AWS Database Blog

Best practices for migrating PostgreSQL databases to Amazon RDS and Amazon Aurora

PostgreSQL is one of the most advanced open-source relational database systems. From a few GB to multi-TB databases, PostgreSQL is best suited for online transaction processing (OLTP) workloads. For many organizations, PostgreSQL is the open-source database of choice when migrating from commercial databases such as Oracle or Microsoft SQL Server. AWS offers Amazon Relational Database Service for PostgreSQL (Amazon RDS for PostgreSQL) and Amazon Aurora PostgreSQL-Compatible Edition as fully managed PostgreSQL database services.

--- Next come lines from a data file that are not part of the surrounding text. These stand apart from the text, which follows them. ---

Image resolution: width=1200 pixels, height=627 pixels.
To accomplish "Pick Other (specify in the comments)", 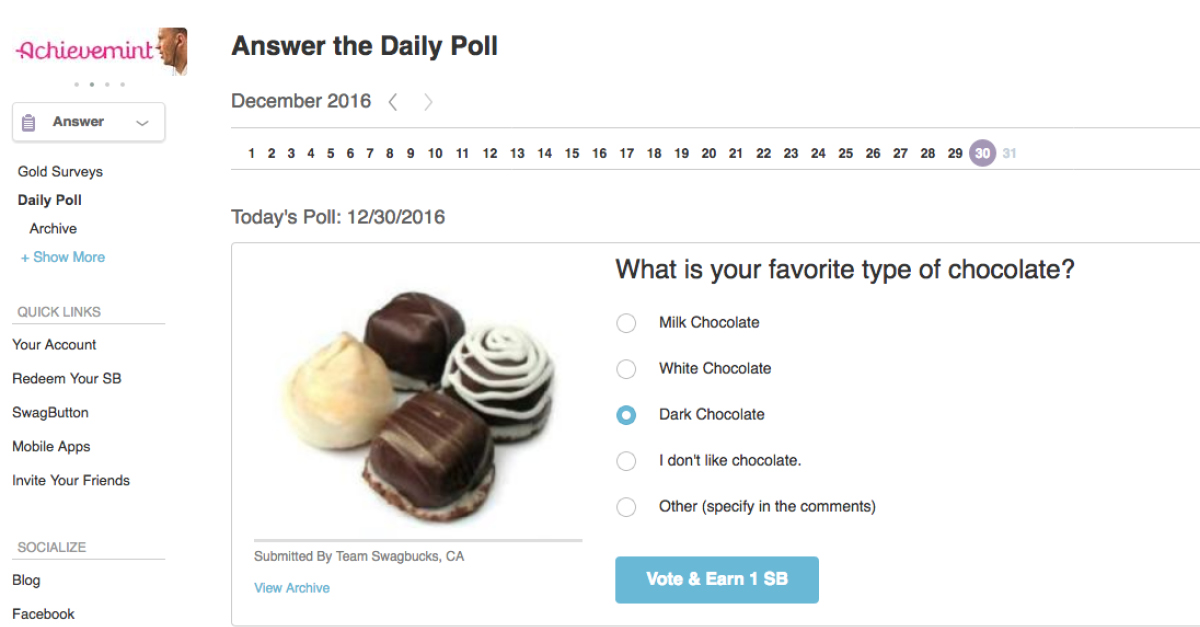I will click(x=626, y=507).
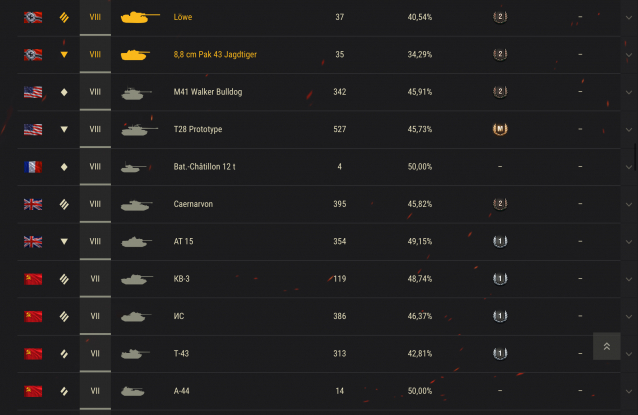This screenshot has height=415, width=638.
Task: Click the USA flag in M41 Walker Bulldog row
Action: 33,92
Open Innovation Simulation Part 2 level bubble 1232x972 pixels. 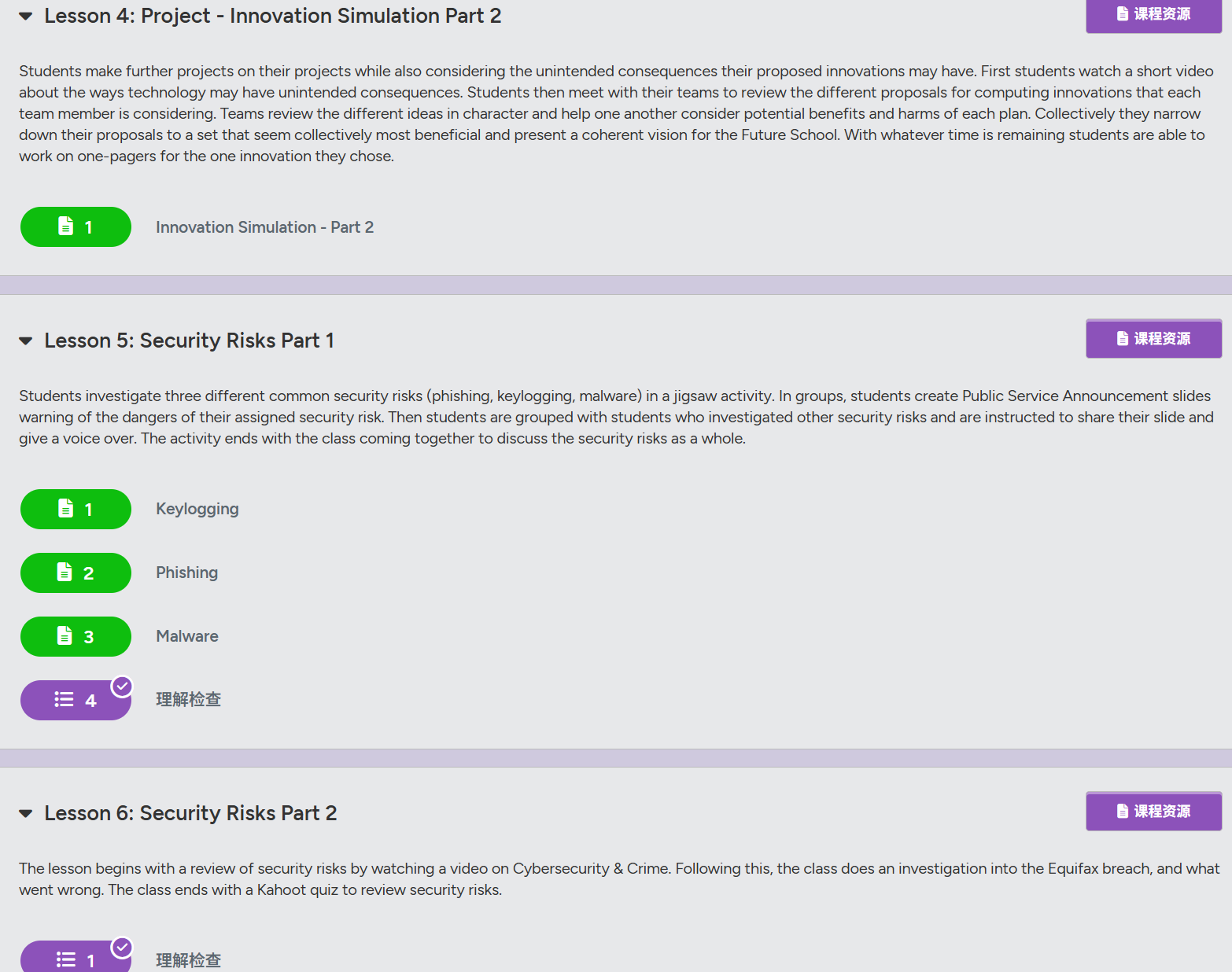(x=76, y=227)
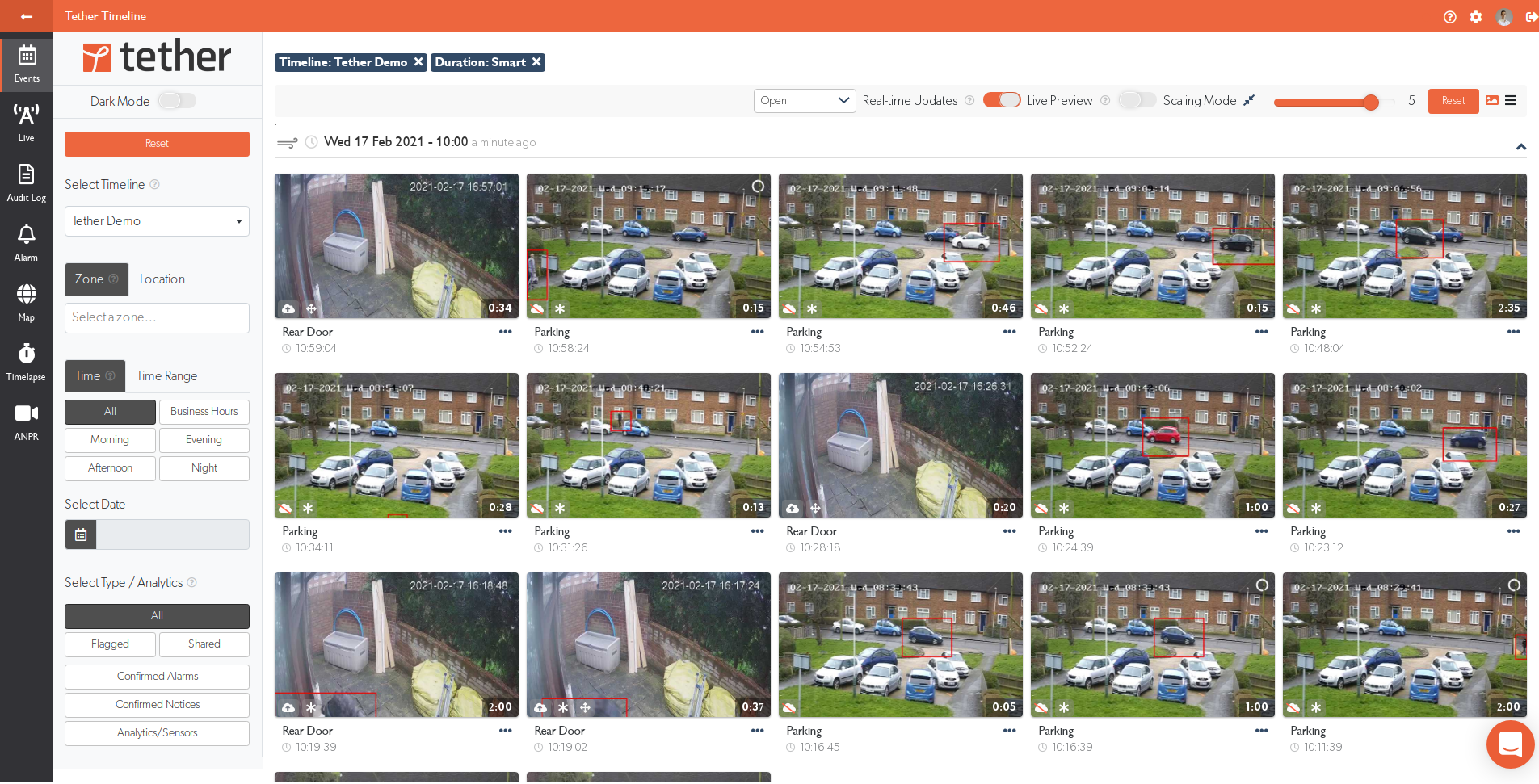Disable Real-time Updates toggle
The image size is (1539, 784).
point(1001,100)
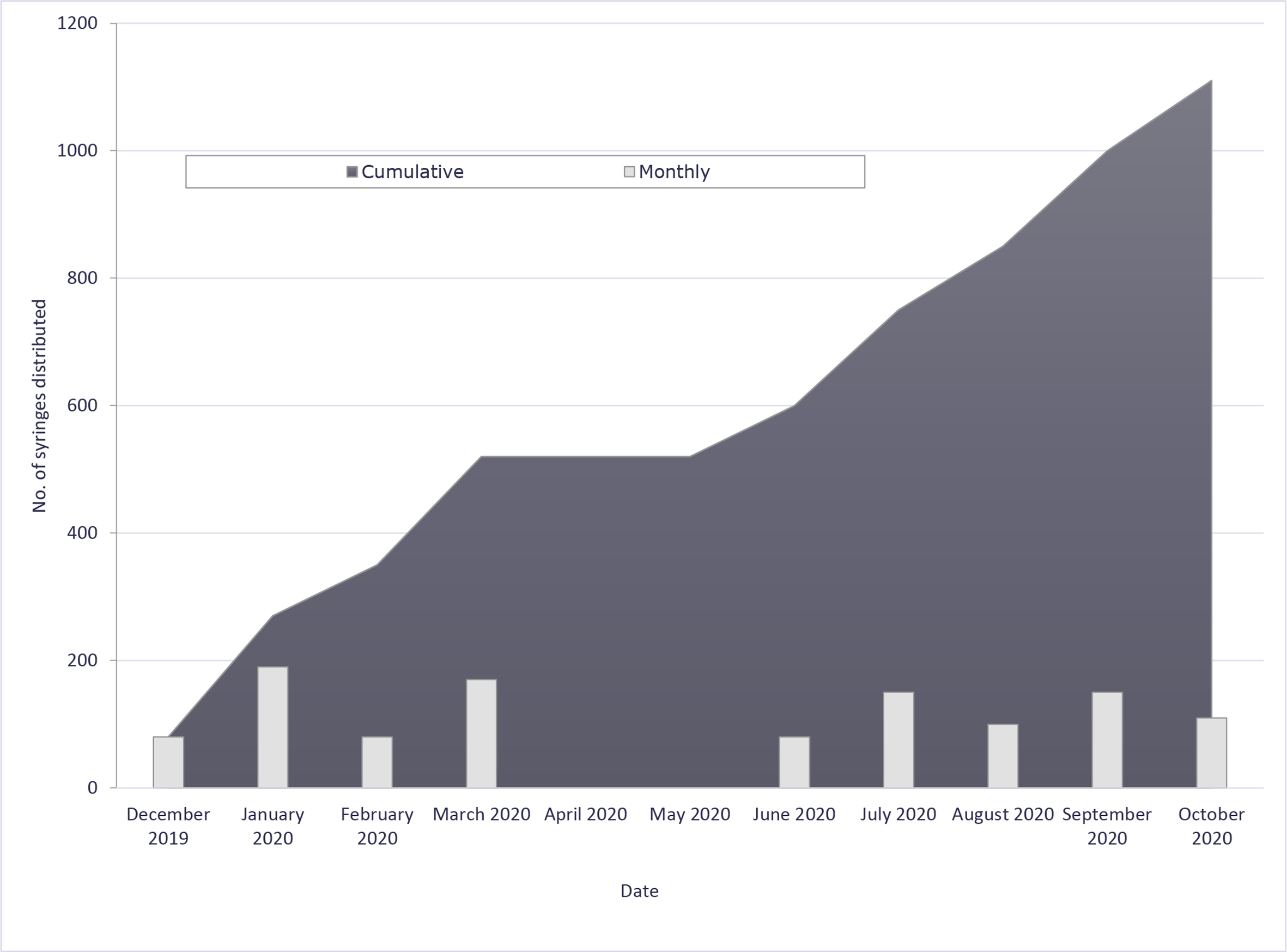
Task: Click the January 2020 monthly bar
Action: (x=272, y=727)
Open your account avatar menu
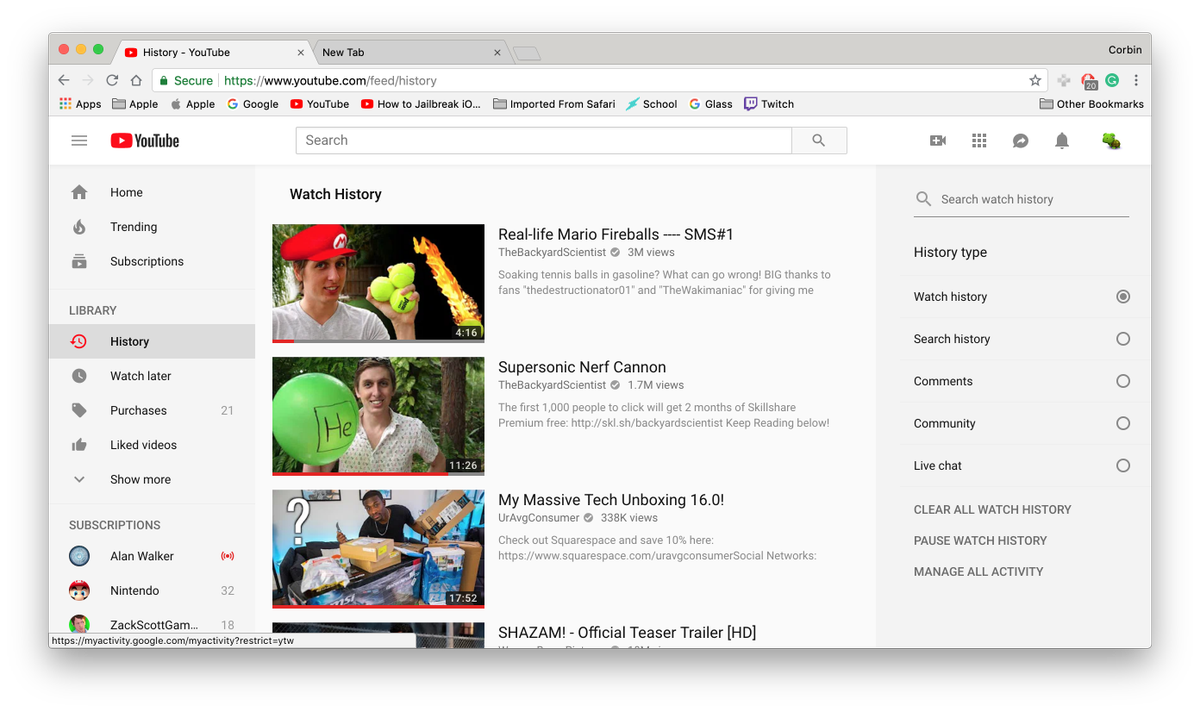The height and width of the screenshot is (712, 1200). pos(1111,140)
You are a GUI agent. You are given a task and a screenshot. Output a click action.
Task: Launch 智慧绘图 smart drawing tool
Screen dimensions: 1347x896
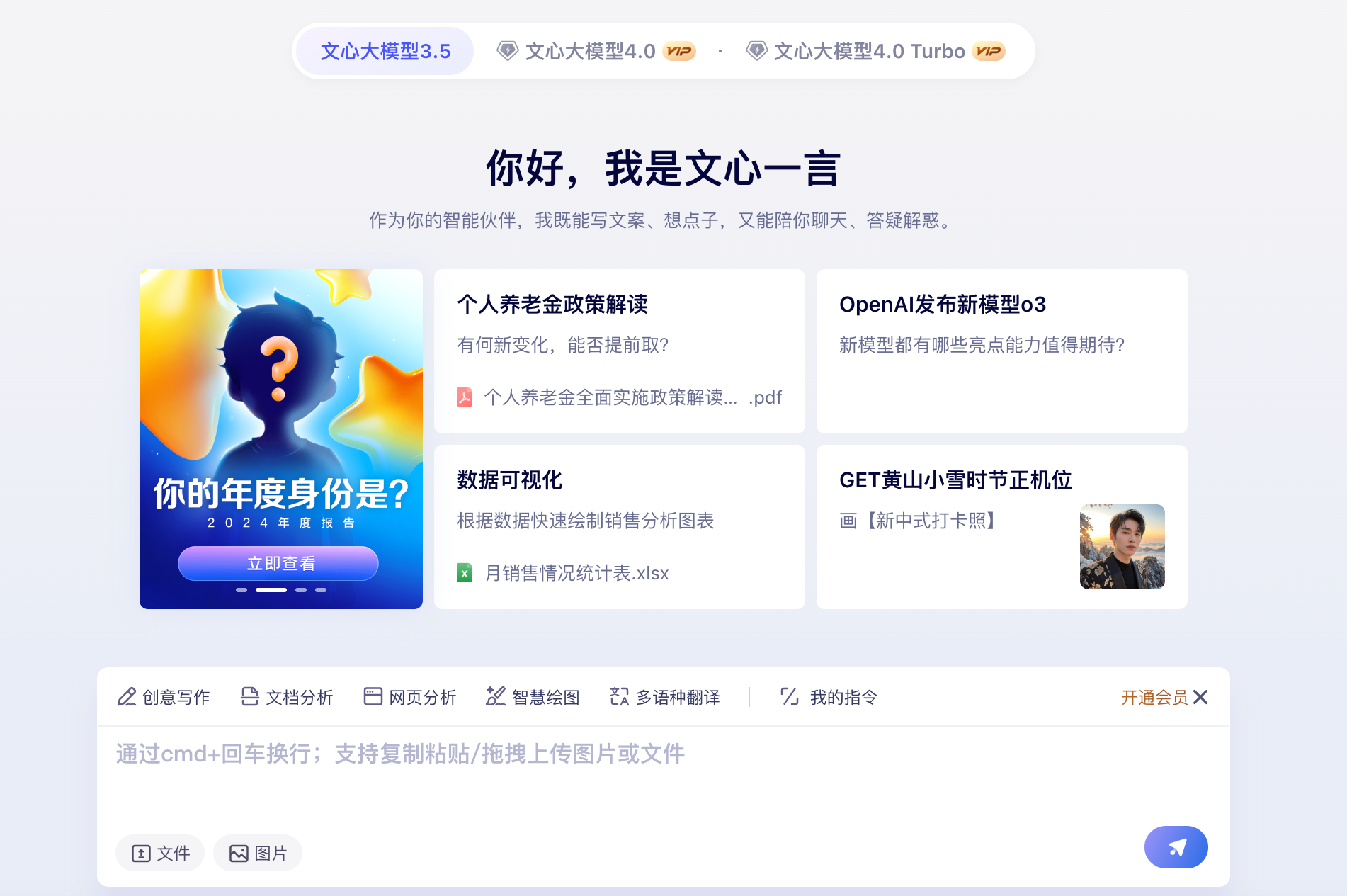[x=533, y=697]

The post discusses best practices and solutions for some of the limitations when using PostgreSQL native utilities to migrate PostgreSQL databases to Amazon RDS for PostgreSQL or Aurora PostgreSQL.

Overview

Migrating to RDS for PostgreSQL or Aurora PostgreSQL clusters requires strategy, resources, and downtime maintenance. In this post, we provide some best practices for migrating PostgreSQL databases to Amazon RDS for PostgreSQL and Aurora PostgreSQL using PostgreSQL native tools such as pg_dump and pg_restore, logical replication, and the COPY command. These practices are useful for migrating PostgreSQL databases from on-premises servers, Amazon Elastic Compute Cloud (Amazon EC2) instances, or from one RDS or Aurora instance to another. If downtime during migration is affordable, using pg_dump and pg_restore is the preferred method. To minimize downtime, logical replication is the better solution. You should use the COPY command to migrate filtered table data.

The following diagram compares the various PostgreSQL native migrations strategies to migrate Amazon RDS for PostgreSQL or Aurora PostgreSQL.

tree-style diagram comparing migration strategies.

Prerequisites

Before getting started, complete the following prerequisites:

  • To apply the best practices for migration, you need to have a source database up and in a Running state.
  • To avoid any access issues, run the migration commands as a superuser role at the source side.
  • Provision a target RDS for PostgreSQL database or Amazon PostgreSQL database.
  • Issue the migration commands at the target instance using the rds_superuser role.

Running an RDS or Aurora PostgreSQL instance incurs cost. For more information, see Amazon RDS for PostgreSQL Pricing or Amazon Aurora Pricing, respectively.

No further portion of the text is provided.